Delegate Barry Knight is set to become Appropriations Chair. Knight has previously held leadership positions in the Virginia Farm Bureau and Tidewater Pork Producers, and has represented the Virginia Beach-based 81st legislative district since 2009.
Delegate Roxann Robinson is taking over as Finance Chair. Robinson has represented the Chesterfield County-based 27th district since 2010, having survived a close call in 2017 when she won by 124 votes. In her most recent election, Robinson received support from the Koch brother-backed LIBRE Initiative.
Delegate Lee Ware is set to become Agriculture, Chesapeake, and Natural Resources Chair. Ware was previously Finance Chair, and has represented the Powhatan County-based 65th legislative district since 1998. In the last legislative session, Ware worked with Democrats to support the Fair Energy Bills Act, an attempt by environmental groups to strengthen oversight over rates by Dominion that fell short.
Delegate Kathy Byron is the new Labor and Commerce Chair. Byron has represented the 22nd legislative district, based around Lynchburg and the Virginia Piedmont, since 1998. Byron is most well-known for writing the notorious “mandatory ultrasound” bill that Virginia’s last Republican governor signed into law, and for her 2017 attempt to pass an industry-drafted bill to restrict municipal broadband.

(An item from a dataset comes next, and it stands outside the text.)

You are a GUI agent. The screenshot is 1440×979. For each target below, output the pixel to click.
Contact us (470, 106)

The Democratic leadership team will continue to be led by the outgoing speaker, Eileen Filler-Corn (D-HD41-Kings Park West), a former government relations representative and the first woman ever to lead the House of Delegates, and outgoing majority leader Charniele Herring (D-HD46-Alexandria), a former Virginia Democratic Party Chair who has emphasized criminal justice and sentencing reform. In the 2023 elections, Filler-Corn and Herring will try to win back the majority likely by focusing on seats they lost narrowly to Dels. A.C. Cordoza (R-HD91-Hampton), Karen Greenhalgh (R-HD85-Virginia Beach), and Kim Taylor (R-HD63-Petersburg).